__What you should do__
Leave the pictures out, and transcribe the material below exactly from the line with "Open block 591 271 link" to the line with "Task: Expand the Helvetica font dropdown", both lines included.

__Data for processing__

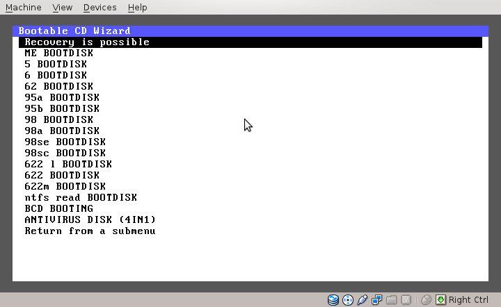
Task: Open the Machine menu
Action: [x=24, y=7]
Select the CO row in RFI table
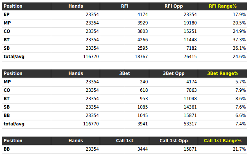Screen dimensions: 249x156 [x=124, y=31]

--

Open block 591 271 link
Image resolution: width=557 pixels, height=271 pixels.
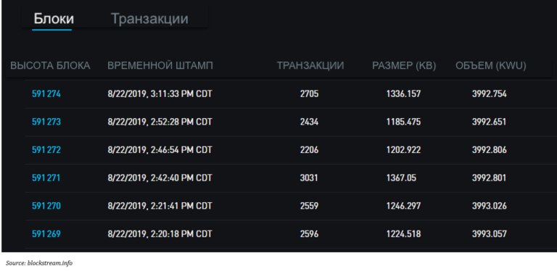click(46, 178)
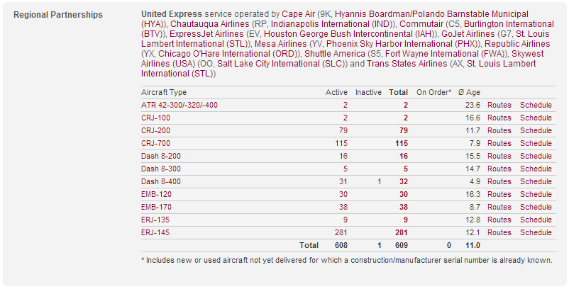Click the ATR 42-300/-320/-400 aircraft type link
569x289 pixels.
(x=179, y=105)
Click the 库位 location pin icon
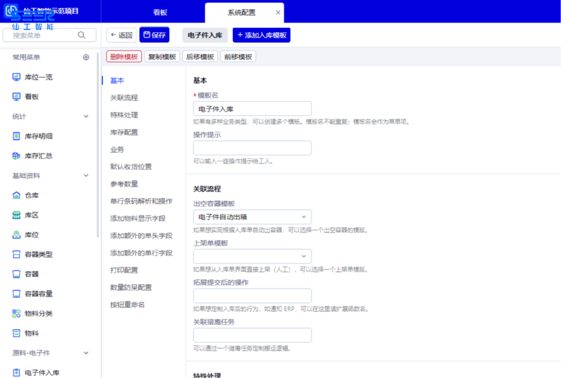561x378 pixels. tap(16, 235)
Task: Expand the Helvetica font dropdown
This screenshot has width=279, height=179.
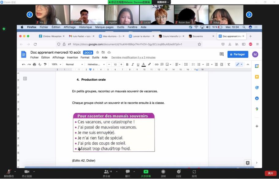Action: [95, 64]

__Task answer__
Open block 591 271 link
Image resolution: width=557 pixels, height=271 pixels.
click(46, 178)
Click the ATR 42-300/-320/-400 aircraft type link
569x289 pixels.
(x=179, y=105)
Click the 库位 location pin icon
561x378 pixels. tap(16, 235)
Task: Expand the Helvetica font dropdown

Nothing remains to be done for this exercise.